*PROBLEM REQUIREMENTS:* Copy every line of the records below word for word, leaving out the pictures.

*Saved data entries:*
··········
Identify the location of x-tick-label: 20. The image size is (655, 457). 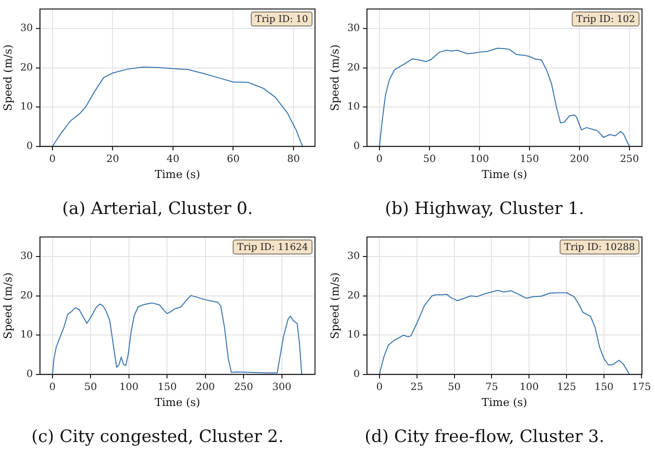
(113, 160).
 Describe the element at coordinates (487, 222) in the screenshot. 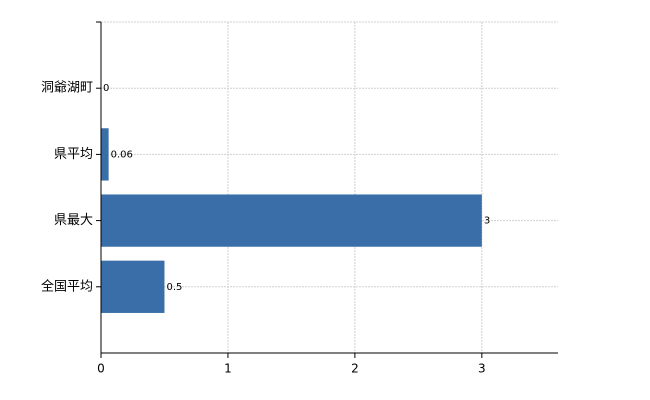

I see `value-label: 3` at that location.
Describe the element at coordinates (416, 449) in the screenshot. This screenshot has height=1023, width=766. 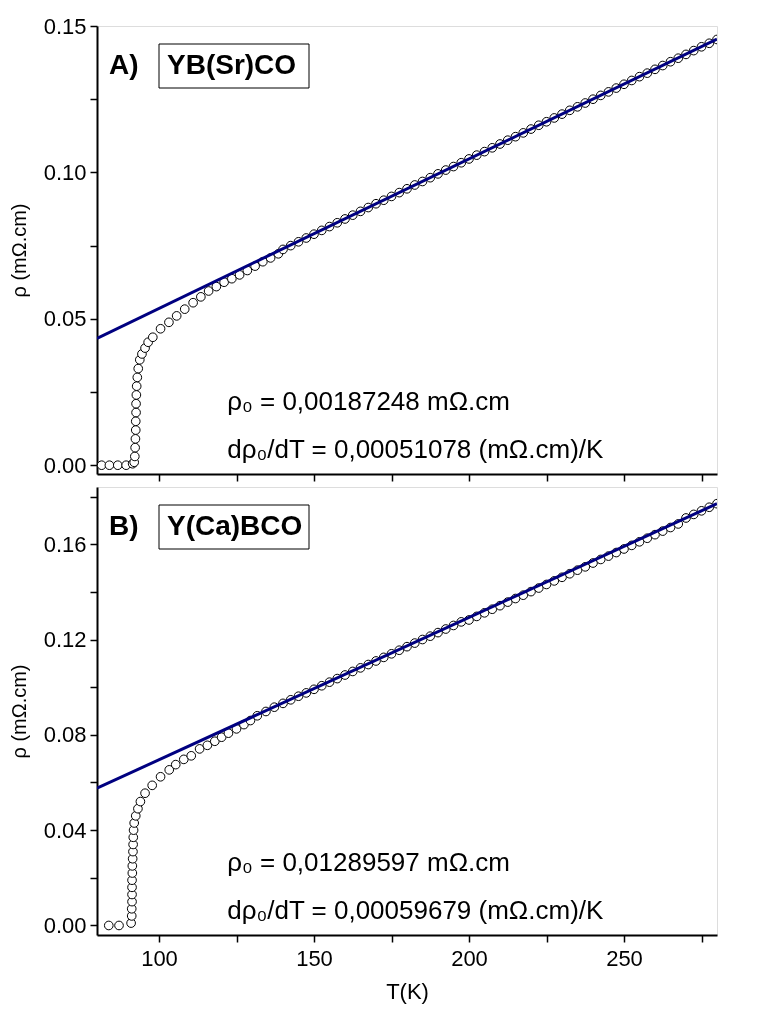
I see `annotation: dρ₀/dT = 0,00051078 (mΩ.cm)/K` at that location.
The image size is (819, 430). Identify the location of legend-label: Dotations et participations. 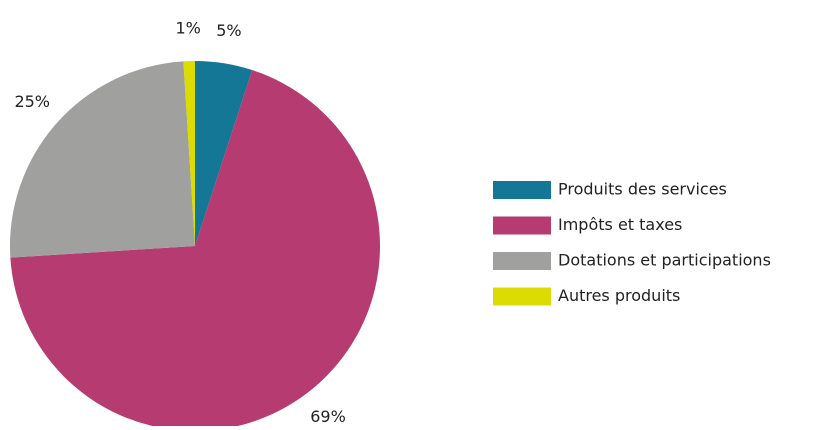
(664, 260).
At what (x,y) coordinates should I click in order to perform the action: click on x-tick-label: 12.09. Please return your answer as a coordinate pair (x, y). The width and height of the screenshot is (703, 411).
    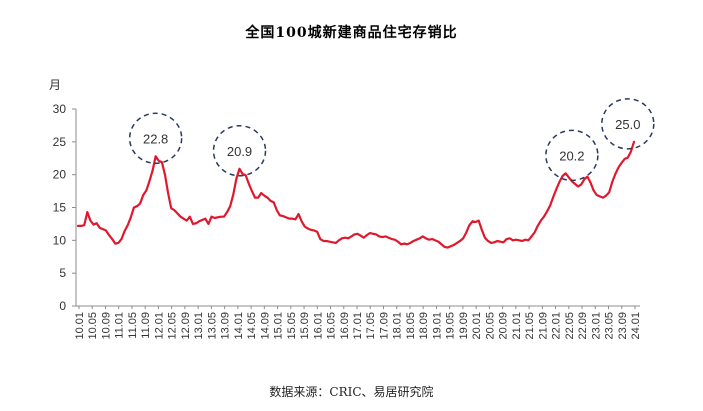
··········
*TASK RESULT:*
Identify the location of x-tick-label: 20. The image size is (655, 457). 
(113, 160).
 Describe the element at coordinates (487, 222) in the screenshot. 

I see `value-label: 3` at that location.
Describe the element at coordinates (416, 449) in the screenshot. This screenshot has height=1023, width=766. 
I see `annotation: dρ₀/dT = 0,00051078 (mΩ.cm)/K` at that location.
The image size is (819, 430). Identify the location of legend-label: Dotations et participations. 
(664, 260).
At what (x,y) coordinates should I click in order to perform the action: click on x-tick-label: 12.09. Please return your answer as a coordinate pair (x, y). The width and height of the screenshot is (703, 411).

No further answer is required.